Analysis of immune cell infiltration

The relative proportions of 22 types of immune infiltrating cells in patients in different subgroups were inferred through the analysis of gene expression data using the CIBERSORT algorithm. Pearson correlation analysis was performed on the risk score and immune cell content.

Regulatory network analysis of key genes

The R package “RcisTarget” was used to predict transcription factors. Calculations with RcisTarget are based on motifs, and the normalized enrichment score (NES) for these motifs depends on the total number annotated in the database. These motifs may be annotated either from the source annotated data file, or based on gene sequences similar to annotated motifs. To assess the overexpression of a motif in a dataset, the area under the curve (AUC) for each motif-motif set pair was calculated from the recovery curves of the gene sets for motif ordering. The NES for each motif was then calculated based on the AUC distribution of all motifs in the dataset. rcistarget.hg19.motifdb.cisbpont.500bp from the gene-motif rankings database was used.

Network prediction of lncRNA-miRNA-mRNA

Predict microRNA (miRNA) interaction pairs through the miRWalk database. In addition, in conjunction with TargetScan and miRDB databases, miRNAs shared by the three databases were selected as target miRNAs for key genes. Then, lncRNA was predicted through the ENCORI database, combined with lncRNA miRNA interactions and mRNA miRNA interactions to establish a lncRNA miRNA mRNA network, and visualized using Cytoscape.

Histologic studies

Part of the PTG tissues was embedded in paraffin and cut into 3 µm sections for hematoxylin and eosin (H&E) and immunohistochemistry (IHC) staining.
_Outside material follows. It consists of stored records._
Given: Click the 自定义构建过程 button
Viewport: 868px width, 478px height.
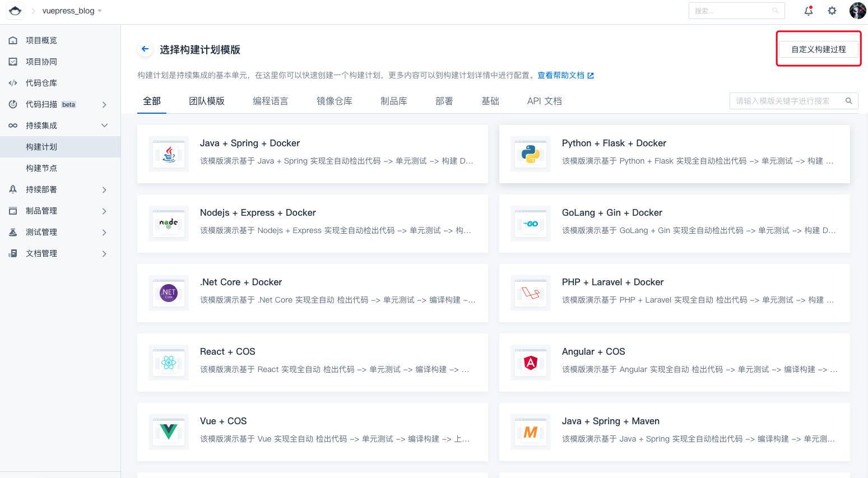Looking at the screenshot, I should pos(818,49).
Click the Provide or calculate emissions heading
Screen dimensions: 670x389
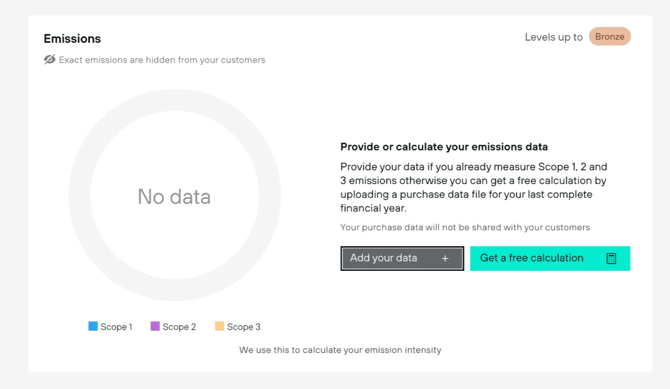[x=444, y=147]
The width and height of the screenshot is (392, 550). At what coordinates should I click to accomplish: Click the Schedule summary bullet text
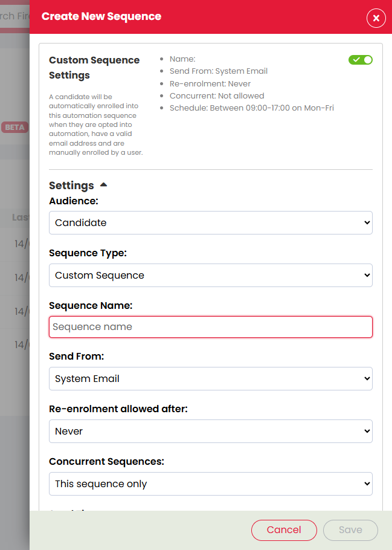(252, 108)
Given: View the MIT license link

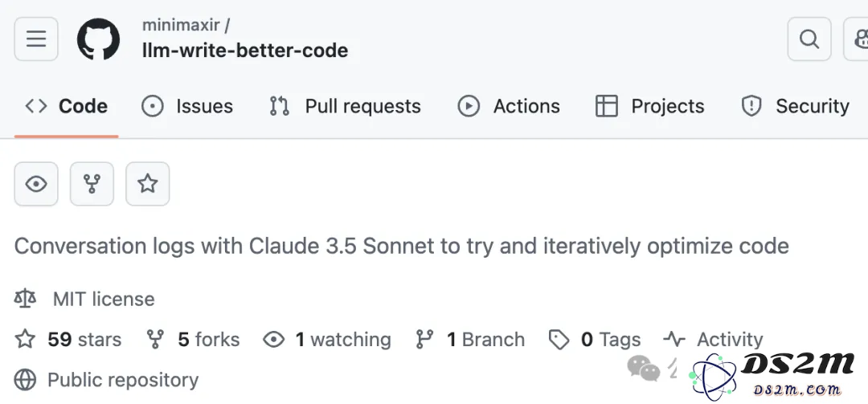Looking at the screenshot, I should pyautogui.click(x=104, y=300).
The sections were stained using standard H&E and IHC protocols as previously described (Kan et al., 2018). According to the characteristics of HE staining, the parathyroid glands of SHPT patients were divided into diffuse and nodular hyperplasia (Mao et al., 2021). The primary antibodies used were CIDEA (1:100; Affinity, West Bridgford, UK), CAPZA1(1:50, Proteintech, Manchester, UK), and PCOLCE2 (1:100; Wuhan Fine Biotech, Hubei, China).

Quantitative real-time polymerase chain reaction (qRT-PCR)

Total RNA was isolated both from patient and rat parathyroid tissues using Trizol (Invitrogen) according to the manufacturer’s protocols and reverse transcribed with PrimeScript™ RT Master Mix (Takara). qRT-PCR was carried out with TB Green Premix Ex Taq (Takara). Primer sequences are given in Tables S2 and S3.

Laboratory measurements

Serum creatinine and blood urea nitrogen (BUN) levels were determined using an autoanalyzer (Siemens). Intact PTH (iPTH) was measured with rat-specific enzyme-linked immunosorbent assay (ELISA) kits (Immutopics).

Statistical analysis

All statistical analyses were performed in R studio (version 3.6). All results are expressed as mean ± SD. All statistical tests were two-sided and were performed using a t-test to determine p-values. Graphs were generated using GraphPad Prism 9. p < 0.05 was considered statistically significant.

Results

Identification of key genes

Using the limma package to count the differential genes between the hyperparathyroidism nodular hyperplasia and diffuse hyperplasia samples in the GEO dataset GSE75886, with differential gene screening conditions p value < 0.05 and |logFC| >1, a total of 428 up-regulated genes and 186 down-regulated genes were screened out (Fig. 1A). These 614 differential genes were used as candidate genes for further analysis. Pathway analysis of candidate genes was performed through the Metascape database. The results showed that these candidate genes were enriched in lipid droplets, T-helper one cell differentiation, response to potassium ions, and other pathways (Fig. 1B). We then performed protein interaction network analysis on the genes in the candidate gene set with Cytoscape software (Fig. 1C).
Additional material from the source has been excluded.